Katie Cotton, RIP
She arrived in California from New Jersey in 1988 ready to make her mark on the world. And so she did.
Katie is recognized as one of the most remarkable women in Public Relations and Marketing in Technology. In her role as Vice President of Worldwide Corporate Communications for Apple Inc., she worked most of her 18-year career directly for Steve Jobs. She was a strong and unwavering proponent for the company, helping to elevate its products and brand.
I always appreciated Cotton’s forthrightness, and part of that is Apple’s institutional default to “no comment” when asked about anything other than what Apple wants to talk about. Those “no comments” seem to downright offend some reporters, but to me, they’re a sign of respect. Better not to say anything at all, and waste no one’s time, than to offer up a lengthy but meaningless pile of bullshit, which in my experience is how most PR teams operate.

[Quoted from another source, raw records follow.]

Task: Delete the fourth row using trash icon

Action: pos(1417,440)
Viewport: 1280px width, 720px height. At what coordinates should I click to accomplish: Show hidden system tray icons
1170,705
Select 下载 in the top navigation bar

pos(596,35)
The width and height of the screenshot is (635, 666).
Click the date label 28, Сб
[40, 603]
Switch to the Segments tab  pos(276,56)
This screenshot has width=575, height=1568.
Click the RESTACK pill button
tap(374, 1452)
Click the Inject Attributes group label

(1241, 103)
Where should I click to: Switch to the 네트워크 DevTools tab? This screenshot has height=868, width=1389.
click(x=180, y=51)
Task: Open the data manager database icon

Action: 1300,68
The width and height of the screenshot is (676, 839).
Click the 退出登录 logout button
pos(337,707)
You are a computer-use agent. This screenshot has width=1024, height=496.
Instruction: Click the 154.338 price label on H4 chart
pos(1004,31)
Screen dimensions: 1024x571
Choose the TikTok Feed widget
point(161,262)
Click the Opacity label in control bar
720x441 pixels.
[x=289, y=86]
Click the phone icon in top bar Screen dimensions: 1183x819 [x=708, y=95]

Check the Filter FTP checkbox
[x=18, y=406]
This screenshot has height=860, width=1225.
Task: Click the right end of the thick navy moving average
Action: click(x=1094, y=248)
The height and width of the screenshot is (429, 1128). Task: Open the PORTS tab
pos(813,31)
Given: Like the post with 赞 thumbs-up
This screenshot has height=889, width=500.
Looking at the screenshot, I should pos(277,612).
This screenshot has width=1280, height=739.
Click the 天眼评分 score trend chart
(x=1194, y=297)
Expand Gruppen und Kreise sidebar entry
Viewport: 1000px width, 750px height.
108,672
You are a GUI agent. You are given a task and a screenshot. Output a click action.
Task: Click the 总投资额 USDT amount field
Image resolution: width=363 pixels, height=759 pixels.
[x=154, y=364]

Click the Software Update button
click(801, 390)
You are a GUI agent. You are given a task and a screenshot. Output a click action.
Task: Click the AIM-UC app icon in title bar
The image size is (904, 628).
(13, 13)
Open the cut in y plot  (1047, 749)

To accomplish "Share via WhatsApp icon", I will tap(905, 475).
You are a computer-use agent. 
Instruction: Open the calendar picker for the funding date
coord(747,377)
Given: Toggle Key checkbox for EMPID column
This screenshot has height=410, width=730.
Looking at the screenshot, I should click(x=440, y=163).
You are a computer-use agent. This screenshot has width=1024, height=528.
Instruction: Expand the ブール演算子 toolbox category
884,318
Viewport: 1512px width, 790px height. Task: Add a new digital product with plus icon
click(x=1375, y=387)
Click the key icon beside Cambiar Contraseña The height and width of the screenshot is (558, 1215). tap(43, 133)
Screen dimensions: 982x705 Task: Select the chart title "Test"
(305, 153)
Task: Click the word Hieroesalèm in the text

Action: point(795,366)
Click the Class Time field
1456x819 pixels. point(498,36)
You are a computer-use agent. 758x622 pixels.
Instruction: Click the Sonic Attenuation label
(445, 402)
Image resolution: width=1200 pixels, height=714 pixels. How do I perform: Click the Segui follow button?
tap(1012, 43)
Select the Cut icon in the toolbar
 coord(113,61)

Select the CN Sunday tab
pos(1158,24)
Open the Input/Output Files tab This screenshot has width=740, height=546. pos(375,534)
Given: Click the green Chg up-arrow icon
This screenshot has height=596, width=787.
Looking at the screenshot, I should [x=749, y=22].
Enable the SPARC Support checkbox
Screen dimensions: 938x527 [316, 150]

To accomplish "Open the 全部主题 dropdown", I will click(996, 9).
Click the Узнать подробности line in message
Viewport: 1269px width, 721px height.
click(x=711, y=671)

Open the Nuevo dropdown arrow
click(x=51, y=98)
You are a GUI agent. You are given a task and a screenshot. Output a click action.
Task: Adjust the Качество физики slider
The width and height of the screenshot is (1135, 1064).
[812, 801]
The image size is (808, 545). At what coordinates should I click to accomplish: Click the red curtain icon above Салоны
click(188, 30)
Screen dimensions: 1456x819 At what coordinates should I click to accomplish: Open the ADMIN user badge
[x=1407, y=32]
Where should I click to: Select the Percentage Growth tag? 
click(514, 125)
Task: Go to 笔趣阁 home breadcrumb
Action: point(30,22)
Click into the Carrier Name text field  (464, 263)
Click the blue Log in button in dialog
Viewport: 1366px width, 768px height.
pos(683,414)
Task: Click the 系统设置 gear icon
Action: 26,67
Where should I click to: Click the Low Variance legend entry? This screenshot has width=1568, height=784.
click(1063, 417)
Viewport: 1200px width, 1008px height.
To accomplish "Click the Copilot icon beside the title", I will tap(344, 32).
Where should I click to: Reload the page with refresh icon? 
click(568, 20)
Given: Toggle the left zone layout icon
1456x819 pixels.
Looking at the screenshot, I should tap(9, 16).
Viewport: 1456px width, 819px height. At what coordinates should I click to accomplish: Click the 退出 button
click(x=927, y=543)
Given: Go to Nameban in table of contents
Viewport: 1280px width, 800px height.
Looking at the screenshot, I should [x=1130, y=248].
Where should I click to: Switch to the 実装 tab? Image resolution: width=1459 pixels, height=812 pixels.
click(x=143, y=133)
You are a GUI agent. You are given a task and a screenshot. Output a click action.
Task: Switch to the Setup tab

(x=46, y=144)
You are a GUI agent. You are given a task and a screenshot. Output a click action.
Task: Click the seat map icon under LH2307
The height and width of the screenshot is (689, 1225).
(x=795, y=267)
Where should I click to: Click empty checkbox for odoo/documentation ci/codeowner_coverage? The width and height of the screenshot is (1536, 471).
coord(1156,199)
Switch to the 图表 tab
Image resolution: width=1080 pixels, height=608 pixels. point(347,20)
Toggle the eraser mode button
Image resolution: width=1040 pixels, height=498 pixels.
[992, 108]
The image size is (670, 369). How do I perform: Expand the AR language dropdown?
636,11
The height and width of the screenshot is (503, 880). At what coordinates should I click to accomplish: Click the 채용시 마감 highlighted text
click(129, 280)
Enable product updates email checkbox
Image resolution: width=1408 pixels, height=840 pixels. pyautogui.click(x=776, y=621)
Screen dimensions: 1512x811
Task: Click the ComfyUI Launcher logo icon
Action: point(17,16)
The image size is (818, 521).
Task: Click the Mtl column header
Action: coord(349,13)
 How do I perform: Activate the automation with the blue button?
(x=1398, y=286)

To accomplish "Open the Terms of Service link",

Katie was a formidable figure for 18 years at Apple and I worked closely with her for most of that time. She was a key partner to Steve Jobs, who trusted her judgement.
[…]
Katie brilliantly led the media strategy for the historic run of big products during Jobs’s second tenure running Apple.
[…]
She had a big impact on Apple and the tech media and built a great team.
Kinda feels like Katie Cotton passing should be front-page Apple memorial material.
See also: Mark Gurman.
Update (2023-05-08): Richard Sandomir:
Ms. Cotton, who built a culture of mystery by saying relatively little, if anything, to reporters, joined Apple in 1996 and began working with Mr. Jobs the next year, soon after he returned to the company after 12 years away. Apple was in poor financial shape at the time, but Ms. Cotton worked with him to engineer a striking turnaround.
Together they crafted a tightly controlled public relations strategy as the company recovered from steep losses and turned out one successful product after another, including the iMac desktop computer and innovative digital devices like the iPod, the iPhone and the iPad.
[…]
“She was accessible, she was a point of contact,” said John Markoff, a former technology reporter for The New York Times, “but sometimes it was hand-to-hand combat if they wanted to convey a story to the world and it wasn’t the story I wanted to tell.”
[…]
Richard Stengel, a former managing editor of Time magazine, said in an email that Mr. Jobs “would call me five or six times in a day to tell me I should do a story or not,” and that Ms. Cotton would “frequently call right after and gently apologize or pull back something he had said.”